----- Records for this exercise
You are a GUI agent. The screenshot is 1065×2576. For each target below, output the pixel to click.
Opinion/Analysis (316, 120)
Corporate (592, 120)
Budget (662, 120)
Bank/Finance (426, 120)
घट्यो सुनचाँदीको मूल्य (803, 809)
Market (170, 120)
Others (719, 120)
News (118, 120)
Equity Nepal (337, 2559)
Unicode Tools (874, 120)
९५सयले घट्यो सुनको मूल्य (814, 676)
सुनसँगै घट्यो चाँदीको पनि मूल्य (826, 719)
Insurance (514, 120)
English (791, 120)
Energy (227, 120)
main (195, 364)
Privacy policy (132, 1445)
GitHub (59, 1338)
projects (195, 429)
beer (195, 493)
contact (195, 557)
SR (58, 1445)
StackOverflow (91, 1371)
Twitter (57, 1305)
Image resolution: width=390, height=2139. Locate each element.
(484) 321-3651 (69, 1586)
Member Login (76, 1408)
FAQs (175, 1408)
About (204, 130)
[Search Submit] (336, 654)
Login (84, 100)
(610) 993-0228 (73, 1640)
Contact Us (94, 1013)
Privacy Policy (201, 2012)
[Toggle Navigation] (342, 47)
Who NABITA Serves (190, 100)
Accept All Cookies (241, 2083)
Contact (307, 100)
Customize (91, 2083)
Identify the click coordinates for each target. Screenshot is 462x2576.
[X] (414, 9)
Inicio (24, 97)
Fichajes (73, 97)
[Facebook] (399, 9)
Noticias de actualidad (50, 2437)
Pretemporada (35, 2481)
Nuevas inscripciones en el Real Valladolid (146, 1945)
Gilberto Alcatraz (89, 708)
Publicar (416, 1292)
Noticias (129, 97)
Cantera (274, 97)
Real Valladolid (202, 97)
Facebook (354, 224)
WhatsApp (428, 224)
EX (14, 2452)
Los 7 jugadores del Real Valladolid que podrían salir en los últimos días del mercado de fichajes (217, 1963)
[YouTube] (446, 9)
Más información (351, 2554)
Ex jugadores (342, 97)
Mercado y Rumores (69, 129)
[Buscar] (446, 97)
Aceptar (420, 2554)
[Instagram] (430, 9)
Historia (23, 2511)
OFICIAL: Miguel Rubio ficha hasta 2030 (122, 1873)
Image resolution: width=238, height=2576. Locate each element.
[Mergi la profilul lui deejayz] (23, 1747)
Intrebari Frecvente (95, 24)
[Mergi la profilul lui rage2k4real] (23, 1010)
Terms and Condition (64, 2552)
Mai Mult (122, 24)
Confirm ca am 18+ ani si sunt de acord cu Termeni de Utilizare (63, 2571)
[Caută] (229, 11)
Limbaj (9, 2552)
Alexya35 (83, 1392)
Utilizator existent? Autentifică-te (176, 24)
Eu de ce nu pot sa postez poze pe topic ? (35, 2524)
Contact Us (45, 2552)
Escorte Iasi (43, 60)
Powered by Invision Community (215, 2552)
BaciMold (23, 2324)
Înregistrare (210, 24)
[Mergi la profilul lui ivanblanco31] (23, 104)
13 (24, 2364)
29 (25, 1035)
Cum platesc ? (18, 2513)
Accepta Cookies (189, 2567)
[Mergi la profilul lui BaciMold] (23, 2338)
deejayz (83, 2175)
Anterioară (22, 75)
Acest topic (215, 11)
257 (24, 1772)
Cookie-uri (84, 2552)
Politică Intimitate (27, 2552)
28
----------
* Your assignment
Which lines of the records hold the string "deejayz"? Copy each one.

* Result of the exercise
[Mergi la profilul lui deejayz] (23, 1747)
deejayz (83, 2175)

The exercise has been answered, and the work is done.